PAGE -
Question

$f\left(x\right)$ is defined as under:$f\left(x\right)=\{\begin{array}{cc}ax(x-1)+b,& x<1\\ x-1,& 1\le x\le 3\\ c{x}^2+dx+2,& x>3\end{array}$

$f^{\prime }\left(x\right)$ is discontinuous at $x=3$. Then $a\ne k,b=m,c=\frac{1}{h},d=-p.$ Find $k+m+h+p$?

Answer 1

$f\left(x\right)=\{\begin{array}{cc}ax(x-1)+b,& x<1\\ x-1,& 1\le x\le 3\\ c{x}^2+dx+2,& x>3\end{array}$
$f^{\prime }\left(x\right)=\{\begin{array}{cc}2ax-a,& x<1\\ 1,& 1\le x\le 3\\ 2cx+d,& x>3\end{array}$
$f\left(x\right)$ is differentiable at $x=1,3$

$L{f}^{\prime }\left(1\right)=R{f}^{\prime }\left(1\right)$

$\Rightarrow 2a-a=1$

$\Rightarrow a=1$
Also, $L{f}^{\prime }\left(3\right)=R{f}^{\prime }\left(3\right)$

$\Rightarrow 1=6c+d$ ....(1)

DATA SUPPLIED -
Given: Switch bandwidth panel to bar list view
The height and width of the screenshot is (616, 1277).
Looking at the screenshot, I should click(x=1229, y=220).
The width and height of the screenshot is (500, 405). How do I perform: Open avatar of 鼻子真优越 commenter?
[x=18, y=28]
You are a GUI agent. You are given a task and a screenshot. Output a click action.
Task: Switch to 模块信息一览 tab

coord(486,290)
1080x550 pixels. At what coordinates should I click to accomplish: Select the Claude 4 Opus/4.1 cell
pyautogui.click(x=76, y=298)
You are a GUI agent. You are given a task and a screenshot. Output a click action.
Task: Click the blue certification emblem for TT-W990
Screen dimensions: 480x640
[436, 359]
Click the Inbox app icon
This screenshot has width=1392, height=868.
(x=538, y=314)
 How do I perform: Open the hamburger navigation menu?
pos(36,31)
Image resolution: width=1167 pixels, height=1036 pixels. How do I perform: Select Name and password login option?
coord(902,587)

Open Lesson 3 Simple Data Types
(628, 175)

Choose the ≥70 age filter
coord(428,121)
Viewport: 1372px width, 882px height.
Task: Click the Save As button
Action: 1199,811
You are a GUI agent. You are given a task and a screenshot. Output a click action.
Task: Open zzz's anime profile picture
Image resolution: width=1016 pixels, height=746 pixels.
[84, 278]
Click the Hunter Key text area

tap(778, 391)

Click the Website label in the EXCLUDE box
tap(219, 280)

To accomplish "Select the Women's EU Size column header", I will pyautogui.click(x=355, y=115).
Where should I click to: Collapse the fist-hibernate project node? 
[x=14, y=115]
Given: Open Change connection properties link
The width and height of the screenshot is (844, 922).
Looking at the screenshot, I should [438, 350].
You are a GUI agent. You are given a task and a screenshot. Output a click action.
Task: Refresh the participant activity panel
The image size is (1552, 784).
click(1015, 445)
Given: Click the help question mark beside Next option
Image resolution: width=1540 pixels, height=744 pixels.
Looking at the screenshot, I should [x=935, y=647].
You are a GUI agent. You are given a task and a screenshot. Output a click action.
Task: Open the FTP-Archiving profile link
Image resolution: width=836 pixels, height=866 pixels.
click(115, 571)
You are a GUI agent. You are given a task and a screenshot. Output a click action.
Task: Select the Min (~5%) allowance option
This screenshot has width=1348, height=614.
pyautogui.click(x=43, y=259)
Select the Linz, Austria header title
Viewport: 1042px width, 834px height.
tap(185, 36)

THE TASKS -
**a.** Copy the listing from its start down through the line containing "coord(486,290)", including both ends.
**b.** Pick up the derivative problem's solution from its last line and continue it.

ANSWERS TO THE TASKS -
**a.**
Given: Switch bandwidth panel to bar list view
The height and width of the screenshot is (616, 1277).
Looking at the screenshot, I should click(x=1229, y=220).
The width and height of the screenshot is (500, 405). How do I perform: Open avatar of 鼻子真优越 commenter?
[x=18, y=28]
You are a GUI agent. You are given a task and a screenshot. Output a click action.
Task: Switch to 模块信息一览 tab

coord(486,290)

**b.**
Since, $f\left(x\right)$ is differentiable at $x=1,3$

$\Rightarrow$ f(x) is contnuous at $x=1,3$

$LHL=RHL=f\left(1\right)$

${lim}_{h\to 0}f(1-h)=0$

$\Rightarrow {lim}_{h\to 0}a(1-h{)}^2-a(1-h)+b=0$

$\Rightarrow b=0$
Also,$LHL=RHL=f\left(3\right)$

${lim}_{h\to 0}f(3+h)=0$

$\Rightarrow {lim}_{h\to 0}c(3+h{)}^2+d(3+h)+2=2$

$\Rightarrow 3c+d=0$ ....(2)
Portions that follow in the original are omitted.